More Details on Arrays and Matrices

Array Operations

One key feature for doing math in Julia are the broadcast and map operations. The map operation is like an R or MATLAB apply which applies a function to each element of an array. For example, we can apply the anonymous function (x)->x^2 to each element via:


In [1]:
map((x)->x^2,1:5)


Out[1]:
5-element Array{Int64,1}:
  1
  4
  9
 16
 25

The broadcast operation is similar except it is for "elements which have a shape" and it will "broadcast the shaped objects to a common size by expanding singleton dimensions". For example, the following broadcast's + onto A and B:


In [2]:
A = 1:5 # Acts like a column vector, Julia is "column-major" so columns come first
B = [1 2
     3 4
     5 6
     7 8
     9 10]
broadcast(+,A,B)


Out[2]:
5×2 Array{Int64,2}:
  2   3
  5   6
  8   9
 11  12
 14  15

If A and B are the same size, then broadcasting is the same as mapping.

In-Depth Julia 1: Special Broadcasting Syntax

One major area (which is under a lot of active development) is the specialized broadcasting syntax. The short summary is, putting a . with a function or operator causes it to broadcast. For example, we can broadcast any function with the syntax f.(x), and broadcast operators by .+ and related. For example:


In [4]:
A = 1:5
B = [2;3;4;5;6]
A.*B


Out[4]:
5-element Array{Int64,1}:
  2
  6
 12
 20
 30

People coming from MATLAB might recognize this as "element-wise multiplication". If this was a basic introduction to Julia, I'd say this was element-wise multiplication and be done with it. However, this is the non-trivial introduction. [Note: Some of this is not true right now (v0.5) but is becoming true...].

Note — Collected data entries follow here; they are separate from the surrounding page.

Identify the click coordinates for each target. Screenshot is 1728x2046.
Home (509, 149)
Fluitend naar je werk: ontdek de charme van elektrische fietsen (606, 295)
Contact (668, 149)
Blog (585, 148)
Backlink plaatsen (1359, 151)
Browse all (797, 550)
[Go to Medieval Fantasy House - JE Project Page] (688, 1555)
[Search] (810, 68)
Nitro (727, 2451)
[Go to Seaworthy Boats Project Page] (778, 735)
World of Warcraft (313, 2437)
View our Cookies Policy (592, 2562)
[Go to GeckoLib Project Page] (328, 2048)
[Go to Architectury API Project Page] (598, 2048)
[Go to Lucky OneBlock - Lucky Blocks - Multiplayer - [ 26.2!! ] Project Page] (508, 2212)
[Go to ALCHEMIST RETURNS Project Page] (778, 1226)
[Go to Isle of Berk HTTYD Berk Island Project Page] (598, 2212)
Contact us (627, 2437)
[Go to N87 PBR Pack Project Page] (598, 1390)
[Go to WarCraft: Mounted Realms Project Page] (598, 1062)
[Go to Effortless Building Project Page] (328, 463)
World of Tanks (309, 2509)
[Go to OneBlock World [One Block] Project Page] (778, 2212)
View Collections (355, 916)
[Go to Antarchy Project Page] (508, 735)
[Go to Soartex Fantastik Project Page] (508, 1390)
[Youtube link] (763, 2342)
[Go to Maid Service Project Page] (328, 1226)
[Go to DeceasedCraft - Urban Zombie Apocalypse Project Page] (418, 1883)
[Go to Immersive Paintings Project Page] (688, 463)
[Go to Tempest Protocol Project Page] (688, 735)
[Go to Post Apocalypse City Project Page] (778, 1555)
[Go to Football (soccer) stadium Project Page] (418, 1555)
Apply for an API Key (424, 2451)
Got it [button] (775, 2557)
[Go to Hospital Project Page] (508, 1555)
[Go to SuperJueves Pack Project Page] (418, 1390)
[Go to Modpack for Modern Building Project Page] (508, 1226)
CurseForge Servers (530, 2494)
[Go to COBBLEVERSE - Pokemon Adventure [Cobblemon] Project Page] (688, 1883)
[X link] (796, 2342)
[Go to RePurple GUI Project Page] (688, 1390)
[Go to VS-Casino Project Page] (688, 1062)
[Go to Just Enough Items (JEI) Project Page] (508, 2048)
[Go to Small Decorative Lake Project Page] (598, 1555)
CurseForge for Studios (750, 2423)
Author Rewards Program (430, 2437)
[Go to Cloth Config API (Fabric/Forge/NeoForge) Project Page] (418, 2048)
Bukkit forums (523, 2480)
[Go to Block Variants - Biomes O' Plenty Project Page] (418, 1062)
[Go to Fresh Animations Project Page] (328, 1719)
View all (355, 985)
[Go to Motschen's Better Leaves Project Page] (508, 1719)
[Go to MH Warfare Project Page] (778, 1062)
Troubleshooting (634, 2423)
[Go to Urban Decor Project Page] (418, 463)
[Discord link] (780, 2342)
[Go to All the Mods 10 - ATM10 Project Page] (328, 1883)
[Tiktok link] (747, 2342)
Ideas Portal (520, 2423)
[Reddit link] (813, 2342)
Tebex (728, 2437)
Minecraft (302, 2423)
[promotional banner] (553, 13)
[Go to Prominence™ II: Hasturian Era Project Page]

While it looks the same to the user, the implementation is very different In MATLAB and earlier versions of Julia, .* was an operator. In Julia's more refined world, we can explain this as .*{T<:Number,N}(x::Array{T,N},y::Array{T,N}) being a function, and A.*B calling this function. However, if .* is just a function, then


In [5]:
C = [3;4;5;2;1]
A.*B.*C


Out[5]:
5-element Array{Int64,1}:
  6
 24
 60
 40
 30

the operation A.*B.*C actually expands into .*(A,.*(B,C)). Let's think of how we'd implement .*.


Question 1

How would you implement broadcast_mult as a function (not using broadcast)? Don't peak below!



In [10]:
function broadcast_mult(x,y)
    output = similar(x) # Makes an array of similar size and shape as x
    for i in eachindex(x) # Let the iterator choose the fast linear indexing for x
        output[i] = x[i]*y[i]
    end
    output
end


Out[10]:
broadcast_mult (generic function with 3 methods)

Notice that broadcast_mult creates an array every time it is called. Therefore a naive approach where .* is a function creates two arrays in the call A.*B.*C. We saw earlier that reducing memory allocations leads to vastly improved performance, so a better implementation would be to do this all together as one loop:


In [11]:
function broadcast_mult(x,y,z)
    output = similar(x) # Makes an array of similar size and shape as x
    for i in eachindex(x) # Let the iterator choose the fast linear indexing for x
        output[i] = x[i]*y[i]*z[i]
    end
    output
end


Out[11]:
broadcast_mult (generic function with 4 methods)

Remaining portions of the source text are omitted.